WASHINGTON (Reuters) – The U.S. Treasury on Tuesday said it was proposing a new rule to collect data on climate-related risks from property and casualty insurers, one of the first concrete actions in a new push to beef up financial regulation to help fight global warming.
The Treasury’s Federal Insurance Office said in a Federal Register notice that it was seeking public comment on the proposal, under which it would collect current and historical underwriting data on homeowners’ insurance.
The zip-code level data would provide the insurance office with “consistent, granular, and comparable insurance data needed to help assess the potential for major disruptions of private insurance coverage in regions of the country that are particularly vulnerable to the impacts of climate change.”
The move comes less than three weeks after Hurricane Ian devastated Fort Myers Beach and other parts of Florida’s southwest coast, causing billions of dollars in both uninsured and insured damage and pushing some insurers to forecast financial losses.
U.S. Treasury Secretary Janet Yellen has pressed U.S. financial regulators to make assessment of climate change risks a normal part of their everyday work, including a demand that companies increase disclosures of such risks to investors.
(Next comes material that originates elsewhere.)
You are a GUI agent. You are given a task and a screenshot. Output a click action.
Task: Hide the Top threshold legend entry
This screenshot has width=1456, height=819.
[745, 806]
Treasury said the proposed data collection rule would help the Federal Insurance Office to assess both the availability of insurance for millions of Americans as well as the affordability of such insurance.
“Today’s action by the Federal Insurance Office is an important step in determining how Americans are being affected by the increasing costs of climate change,” Yellen said in a statement. “The recent impacts in Florida from Hurricane Ian demonstrate the critical nature of this work and the need for an increased understanding of insurance market vulnerabilities in the United States.”